Source extract:
Also, Pawsandclaws, sadly that wouldn't even work because, legally in the US, crittertrails are considered to be a good size even for syrians. The reason pet shops can sell them is because they meet the legal minimum to be marketed for whatever they're marketed for.


----------



## Pandorascaisse

Another thing that ticks me off is that people promote bathing hamsters in water. This is really, really dangerous for them but I have heard countless pet shops tell people to bathe the hamsters with dawn and they'll be good to go.

Hamsters are desert animals.

Can swim /=/ should be bathed.


----------



## Penelepe

Here in South Africa it's just as bad, at least in the US there are better options? (I don't know really), the largest I could find in 2 hours drive is a 3 level hamster cage. There are so many dwarf hamsters sold with the tiniest cage I've ever seen. It's around 23cmx14cmx14cm and the hamsters are kept in that their whole lives. What also irks me is the fact that petshops keep males and females together and "forget" to inform the buyer about potential pregnancy.

Parts of the exercise:
[1] In the hamster forum thread, what kind of animals are hamsters said to be?
[2] Rewrite the part of the hamster forum thread that begins at the words "## Pandorascaisse" and stops after "should be bathed.", changing "pet shops" to "pet stores".

Record extracts:
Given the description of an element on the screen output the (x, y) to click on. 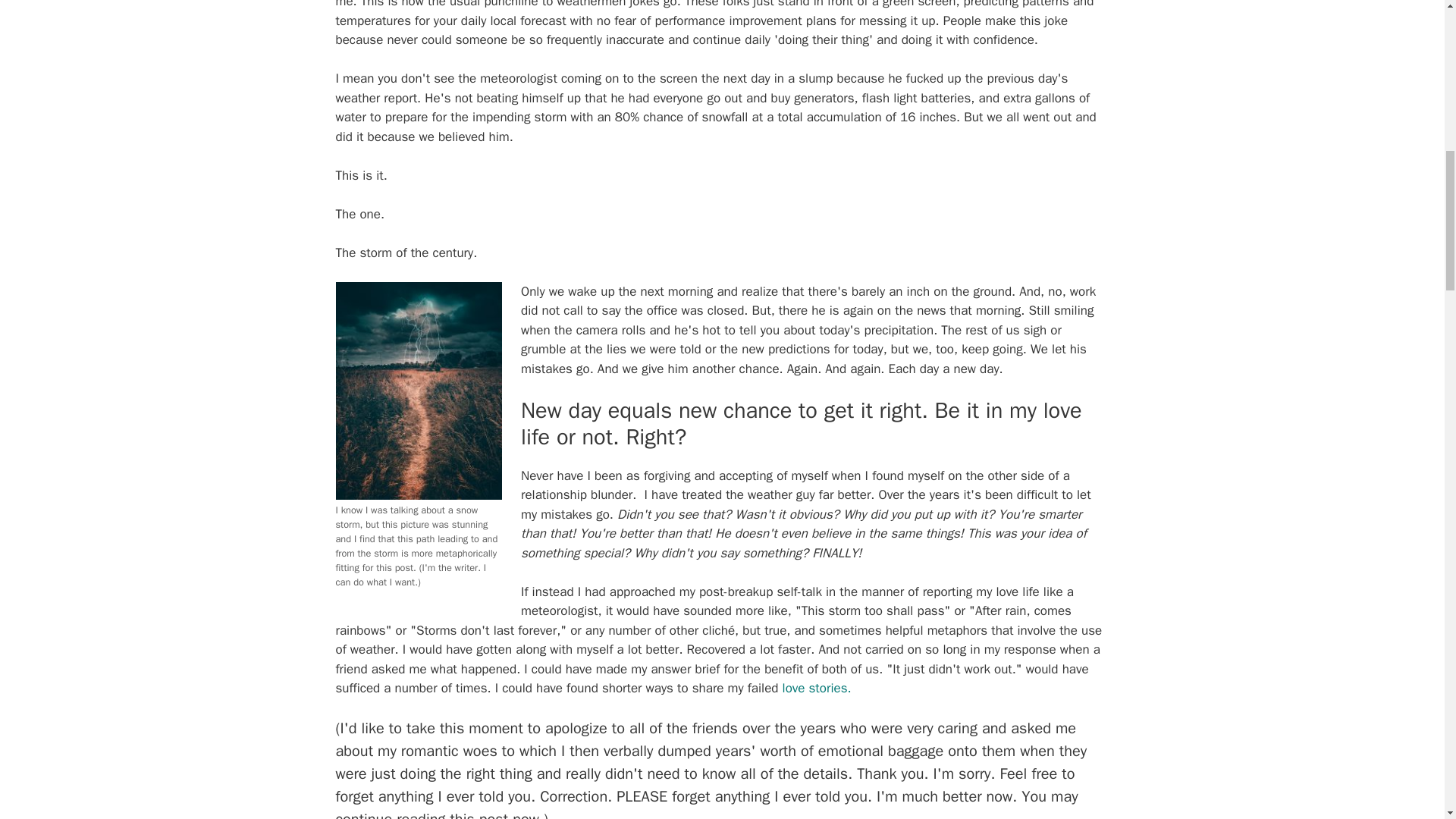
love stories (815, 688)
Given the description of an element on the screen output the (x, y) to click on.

--

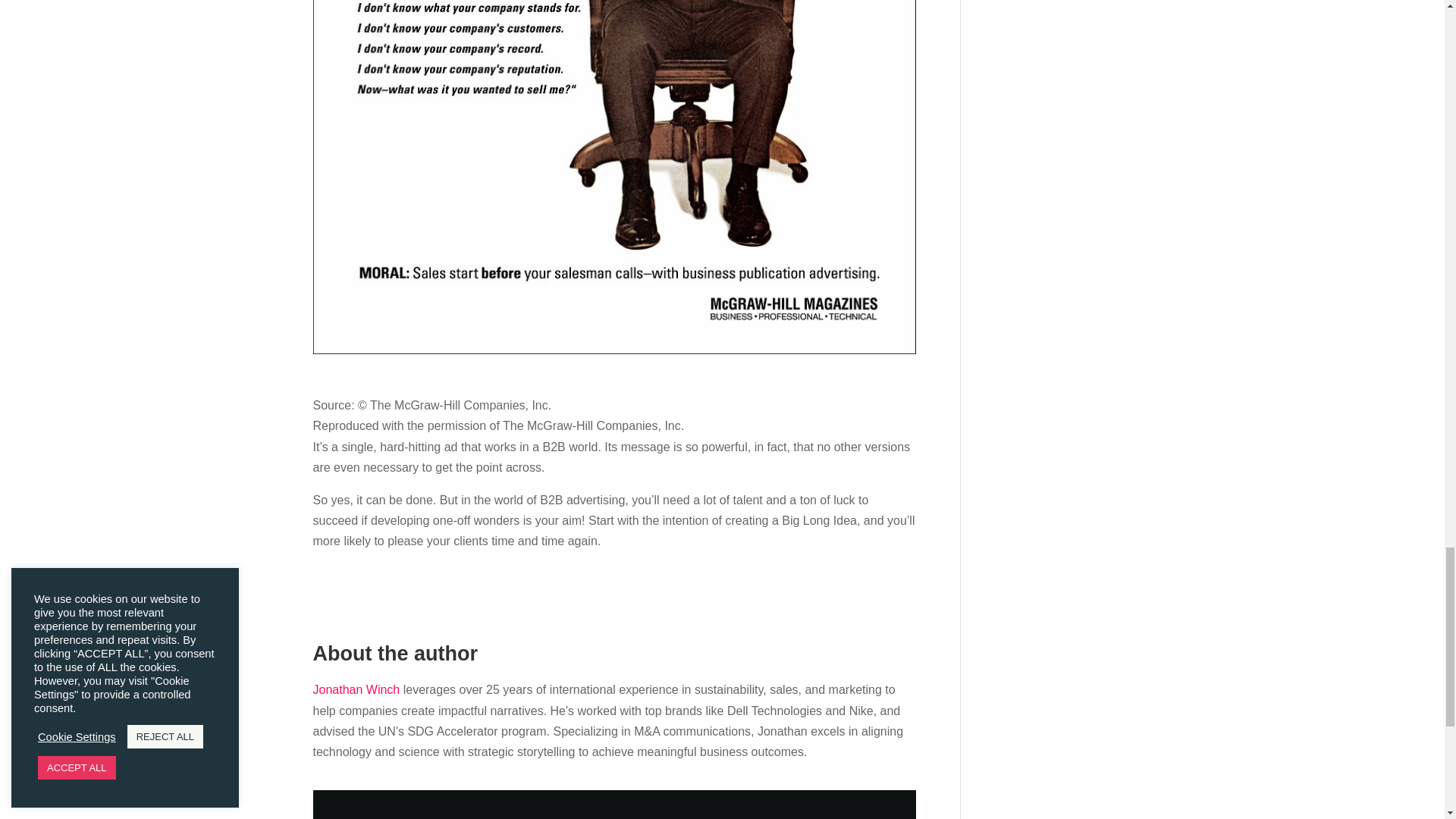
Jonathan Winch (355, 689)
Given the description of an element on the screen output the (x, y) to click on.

Results for each task:
[1] Desert animals.

[2]
## Pandorascaisse

Another thing that ticks me off is that people promote bathing hamsters in water. This is really, really dangerous for them but I have heard countless pet stores tell people to bathe the hamsters with dawn and they'll be good to go.

Hamsters are desert animals.

Can swim /=/ should be bathed.